Scribant de te alii vel sis ignota licebit: laudet, qui sterili semina ponit humo. Omnia, crede mihi, tecum uno munera lecto auferet extremi funeris atra dies; et tua transibit contemnens ossa viator, nec dicet «Cinis hic docta puella fuit».

(Escriban de ti otros, o bien desconocida quedes: que te elogie el que arroja su siembra en suelo estéril. Todos tus dones, créeme, contigo en un solo lecho se los llevará en el tránsito final el negro día; y acaso pase el caminante, despreciando tus huesos, y no dirá: «Es ceniza: fue una joven inteligente». Traducción de Julián Sorel.)

IRONÍAS MARXIANAS

Tras el asesinato de Julio César, Augusto había formado el Segundo Triunvirato con Marco Antonio y Lépido. Lépido fue exiliado, Marco Antonio se suicidó tras su derrota en Accio, y Augusto devolvió oficialmente el poder al Senado. Pero en realidad su poder crecía con sus conquistas, y su control de las legiones coaccionaba las decisiones del Senado; fuerte para eliminar la oposición senatorial con las armas, el Senado era dócil ante él.

A los diecisiete años, al final del bachillerato en el Friedrich-Wilhelm Gymnasium de Tréveris, como examen de composición en latín (entonces había unas ocho horas semanales de clase de latín en los tres últimos años del Gymnasium, antes de la universidad), Marx escribió un ensayo acerca de si la época de Augusto fue, o no, una de las mejores de la historia de Roma (An principatus Augusti merito inter feliciores reipublicae Romanae petates numeretur). Concluyó que sí, que fue uno de los periodos más felices de la antigua Roma, pues –el final guarda la gentil ironía– si la República no había podido dar libertad al pueblo, Augusto sí logró darle una ilusión de libertad. Encantador, ¿cierto? Un genio nunca es demasiado joven para escribir bien. «La República libre había fracasado en cuanto a dar libertad al pueblo, así que tuvo que venir un dictador a garantizarle la “libertad” que necesitaba» (de Payne, que lo cita en inglés: The free republic failed to give liberty to the people; it was left to a dictator to grant the “liberty” the people needed. R. Payne, Marx, Nueva York, Simon & Schuster, 1968, p. 38).

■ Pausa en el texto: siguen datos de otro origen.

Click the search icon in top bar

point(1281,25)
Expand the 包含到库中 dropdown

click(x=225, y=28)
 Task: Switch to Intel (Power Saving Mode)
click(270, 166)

El reinado de Augusto «se distinguió por la clemencia», aunque había desaparecido toda libertad, puesto que, prosigue finamente el Marx teenager, «los romanos seguían pensando que se gobernaban a sí mismos, en vez de darse cuenta de que el emperador tenía el poder de alterar todas las leyes y las costumbres y que todos los oficios antes desempeñados por los tribunos ahora estaban en manos de un solo hombre. No pudieron percatarse de que el emperador, disfrazado con otro nombre, disfrutaba de todos los honores que antes se reservaban solo para los tribunos, y de que se les había despojado de su libertad. Es, de hecho, una gran prueba de clemencia evitar que los ciudadanos puedan discernir quién gobierna o saber si ellos gobiernan o son gobernados» (de la cita de Robert Payne en inglés en The Unknown Karl Marx, Nueva York University Press, 1971, pp. 44-48; rendidas excusas, no tengo el manuscrito original de Marx in lingua latina). Como se ve, el uso del término «clemencia» en este ensayo de Marx tiene esa comicidad y esa elegancia que uno puede encontrar, por ejemplo, en los momentos más felices de la escritura de Maquiavelo.

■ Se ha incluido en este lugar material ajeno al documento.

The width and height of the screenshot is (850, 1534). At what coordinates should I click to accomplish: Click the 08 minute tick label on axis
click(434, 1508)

PIERRE GRIMAL: EL SIGLO DE AUGUSTO

Con todo, si bien Marx sabía, como se ha visto, que la restauración de la República romana por obra de Augusto no era realmente tal, y que el pueblo romano estaba totalmente a su merced, su composición juvenil asume fría y serenamente esa dictadura como lo más adecuado a las circunstancias históricas, y llama en ese ensayo escolar a la Era Augusta «un consumado modelo de las artes, de las ciencias y del lujo» (…a consumate patrón of the arts, of learning, and of luxury; en: Payne, Marx, 1968, p. 37).

Pierre Grimal coincide con lo que de elogioso hay en esa perspectiva: «El Siglo de Augusto quedó inaugurado justo cuando el olvido comenzó a caer sobre los episodios sangrientos, el día en que el pensamiento romano volvió a encontrar, gracias a la obra naciente, su fe en sí mismo después de la prolongada desesperación de las guerras civiles» (El siglo de Augusto, Barcelona, Crítica, 2011, p. 12). Por otra parte, como señala, también, Grimal: «El Imperio de Roma no habría sido más que una conquista efímera si no hubiese hecho otra cosa que imponer al mundo por la fuerza una organización política e incluso unas leyes. Su verdadera grandeza reside acaso más en lo que fue –y sigue siendo– su expansión espiritual» (La civilización romana, Barcelona, Paidós, 1999). Que abrió en Occidente un vasto campo a mil formas de cultura y pensamiento y permitió seguir vivos y fecundos a las ideas y el arte griegos. No es imposible imaginar un mundo en el que Roma no haya existido, pero, como dice, con otras palabras, Grimal, tal fantasía no haría más que revelar el papel inmenso de Roma en la historia humana.

EL LEGADO DE ROMA

Este próximo martes se cumplen dos milenios de la muerte del primer emperador de Roma, que fue el 19 de agosto del año 14 de nuestra era en Nola, ciudad de la Campania, en Nápoles; según la tradición, su última frase fue Acta est fabula («La función ha terminado»). Augusto dejó al morir un imperio pacificado, con artes y letras notables, y con poetas que, desde el círculo de Mecenas, buscaban dar una identidad a esa civilización, la romana, que marcó la cultura occidental. Augusto amó como ningún otro emperador a Roma e hizo de la ciudad de barro y ladrillo, que halló devastada por los disturbios de fines de la República, una monumental urbe de mármol que maravilló al mundo entero (marmoream se relinquere, quam latericiam accepisset). Para bien o para mal, Roma dejó su huella, y no entenderíamos el mundo de hoy sin la cultura romana. Augusto cambió la faz de su tiempo: profesionalizó el ejército, impuso una recaudación proporcional a la riqueza de cada provincia, creó cuerpos de policía y de bomberos y un servicio de correos, hizo de la propaganda, con el arte y las letras, una herramienta de poder, puso la iconografía al servicio del poder con la escultura y la arquitectura imperiales, pacificó y unificó el inmenso territorio del imperio romano, construyó caminos, levantó faros, hizo acueductos, puentes, dio al mundo civilizado infraestructuras comunes desde Oriente hasta el Finis Terrae, por primera vez en la historia sujetó a todos los habitantes del imperio, ciudadanos, peregrinos o esclavos, a las mismas leyes, estableció una sola moneda y una lingua franca y dio el esplendor de su Edad Dorada a una Roma que, con él, comenzó a ser eterna.